Policies & disclosures

Privacy Policy

Last updated: April 15, 2026

This policy explains what personal data Riffle (“we”) collects when you use riffle.rocks, why we collect it, how we use it, and how you can get rid of it. We try to collect as little as possible.

1. What we collect

We collect only what we need to run the Service:

  • Account data. Your email address (for sign-in) and an optional display name.
  • Subscription data. Whether you have a paid membership, when it was purchased, and when it ends. Payment card details are handled by our payment processor — we never see them.
  • Content you create. Field reports, site suggestions, favorites, and comments.
  • Usage data.Standard server logs (IP address, user agent, timestamps, pages visited) for security and debugging. Retained for 30 days unless we're investigating an incident.
  • Cookies. A session cookie for authentication and (optionally, if you consent in jurisdictions that require it) a privacy-respecting analytics cookie. No third-party ad cookies.

2. What we don't collect

  • Your real name (unless you type it into a field report or your display name).
  • Your phone number.
  • Your home address.
  • Your precise real-time location — ever. The map asks for your device location only if you click “use my location”, and we use it one time to center the map. It's never stored.

3. How we use it

We use the data above to:

  • Sign you in and keep your session secure.
  • Process payments and manage your membership.
  • Show you your own content (favorites, reports, etc.).
  • Detect abuse and keep the Service running.
  • Reply to you when you write in.
  • If you opted in, email you occasional product updates — roughly monthly, never more.

4. Who we share it with

We share personal data only with service providers who need it to operate the Service, under contractual confidentiality:

  • Supabase — database and authentication (hosted in the US).
  • Vercel — application hosting.
  • Lemon Squeezy — payment processing for paid memberships.
  • Resend / Postmark — transactional email (magic links, receipts).

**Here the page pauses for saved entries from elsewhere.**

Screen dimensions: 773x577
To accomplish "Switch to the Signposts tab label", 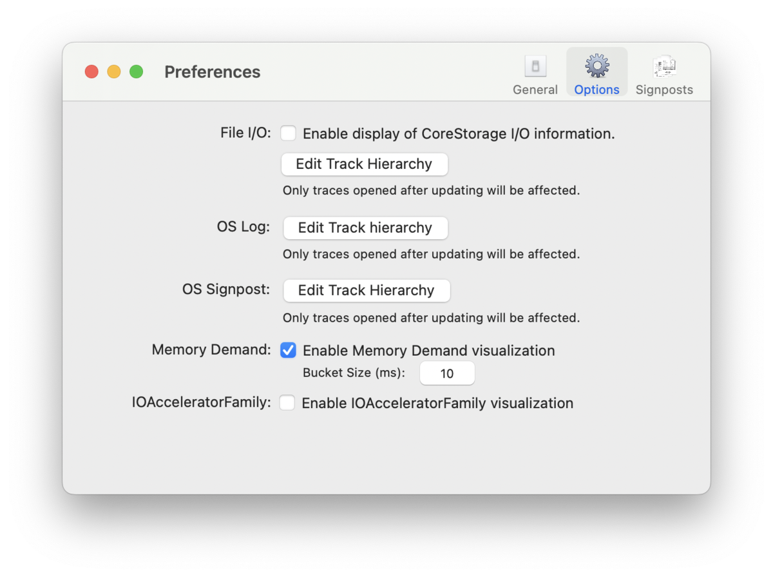I will (x=664, y=90).
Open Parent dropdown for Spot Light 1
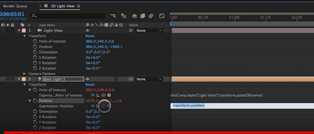The width and height of the screenshot is (314, 134). pos(149,79)

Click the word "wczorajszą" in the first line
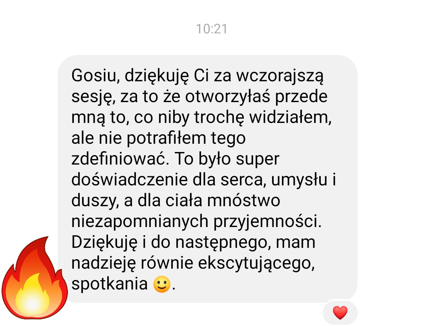tap(280, 76)
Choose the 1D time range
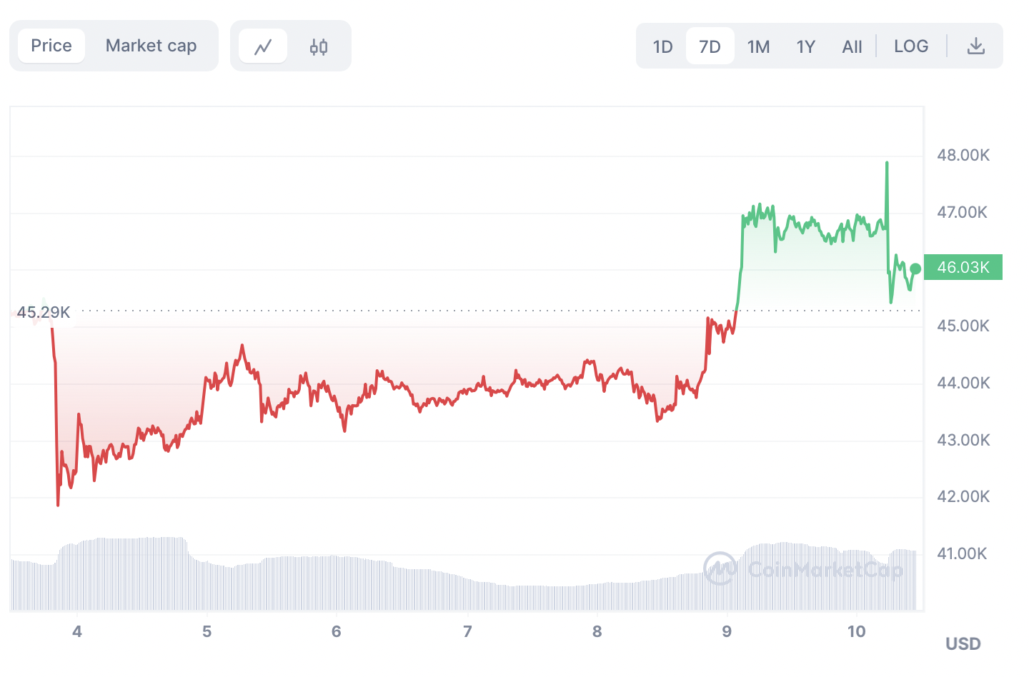The image size is (1029, 677). tap(662, 47)
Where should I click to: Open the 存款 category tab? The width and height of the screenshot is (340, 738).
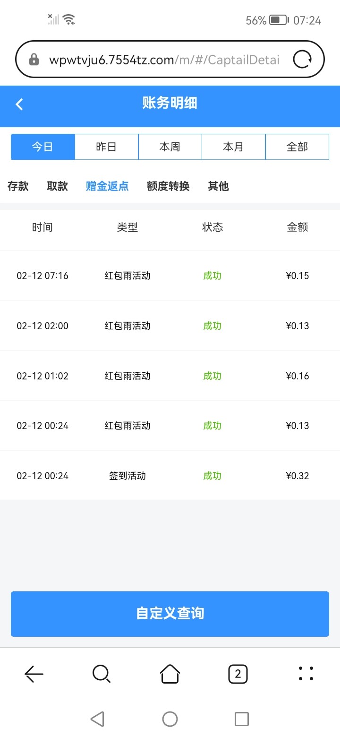coord(18,186)
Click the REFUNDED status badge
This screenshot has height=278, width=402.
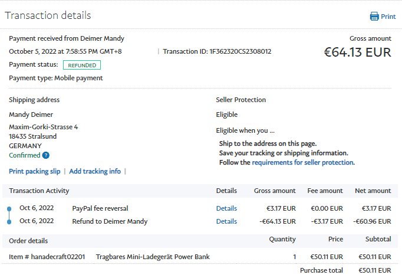[82, 65]
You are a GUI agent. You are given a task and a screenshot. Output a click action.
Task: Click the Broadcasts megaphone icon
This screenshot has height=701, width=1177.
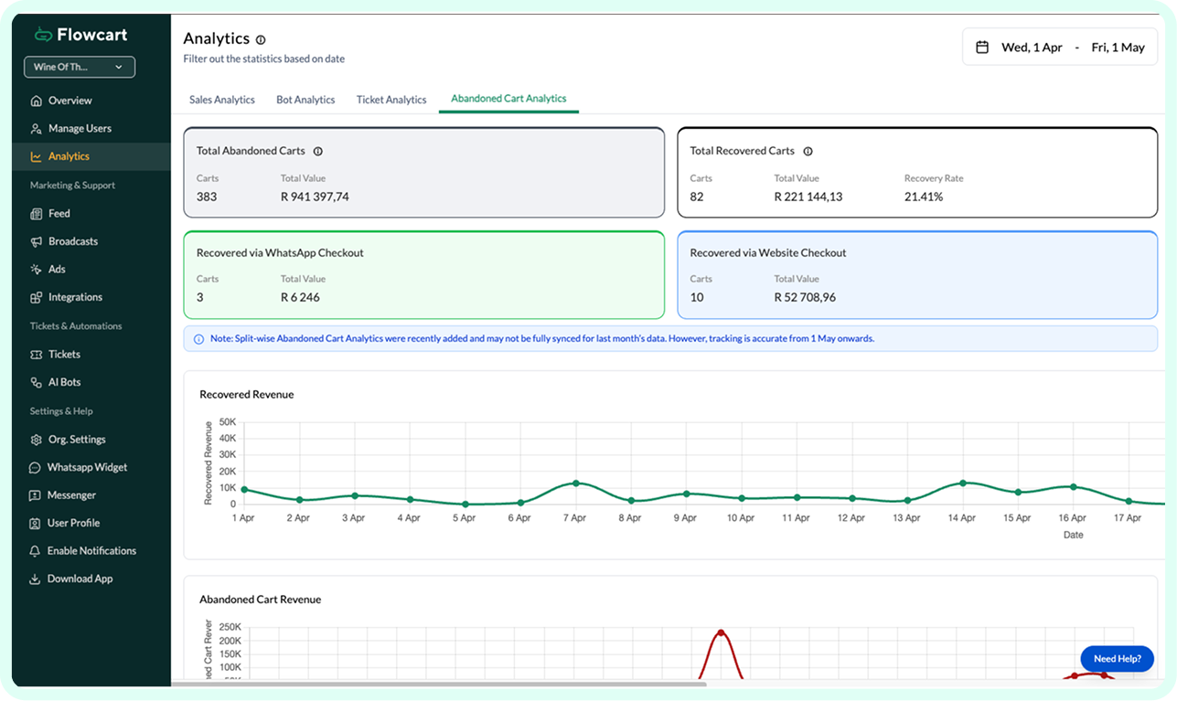coord(36,241)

We don't sell your personal data, and we don't share it with advertisers or data brokers. We may disclose data if required by valid legal process, but we'll push back on overbroad requests.

5. How long we keep it

We keep your account data for as long as your account exists, plus up to 30 days after deletion in backups. Contact messages are kept up to 2 years. Server logs are rotated every 30 days.

6. Your rights

You can, at any time:

  • View and edit your profile from your account page.
  • Download a copy of your data (email privacy@riffle.rocks).
  • Delete your account and all associated data — email privacy@riffle.rocks and we'll process it within 7 days.
  • Opt out of product emails from any marketing email we send.

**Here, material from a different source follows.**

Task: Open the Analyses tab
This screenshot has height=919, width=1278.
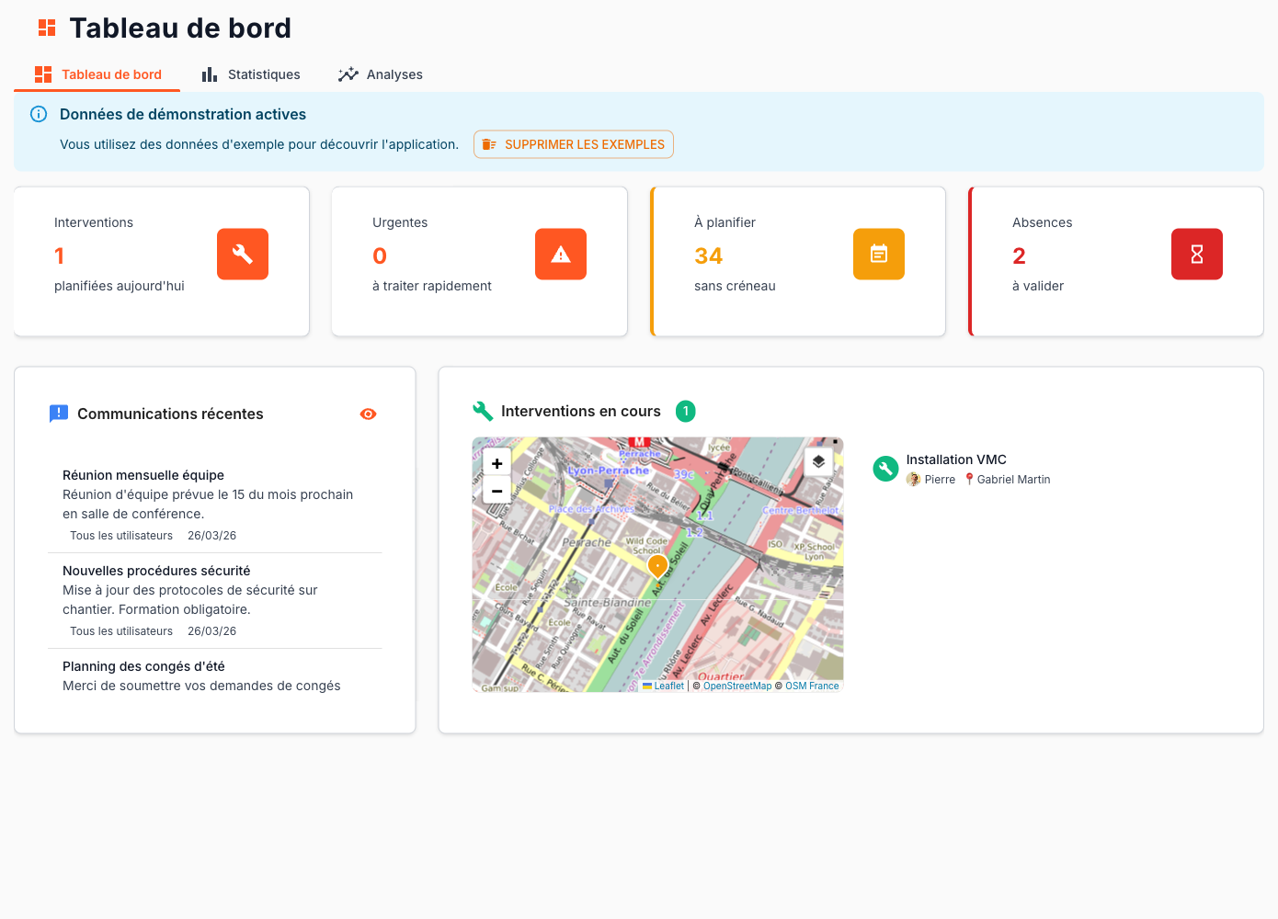Action: tap(381, 74)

Residents of California, the EU/UK, and other jurisdictions with specific data rights (right to know, right to correct, right to portability) can exercise them by emailing privacy@riffle.rocks. We don't discriminate against anyone for exercising these rights.

7. Children

Riffle isn't directed at children under 13 and we don't knowingly collect their data. If you believe we have, email privacy@riffle.rocks and we'll delete it.

8. Security

We use encryption in transit (TLS), at-rest encryption for our database, and hashed/signed session tokens. No system is perfect — if something happens to your data we'll notify you within 72 hours of becoming aware.

9. International transfers

Our servers are in the United States. If you're using the Service from outside the US, your data will be transferred to and processed in the US.

10. Changes

If we materially change this policy we'll email you and post notice at the top of this page at least 14 days before the change.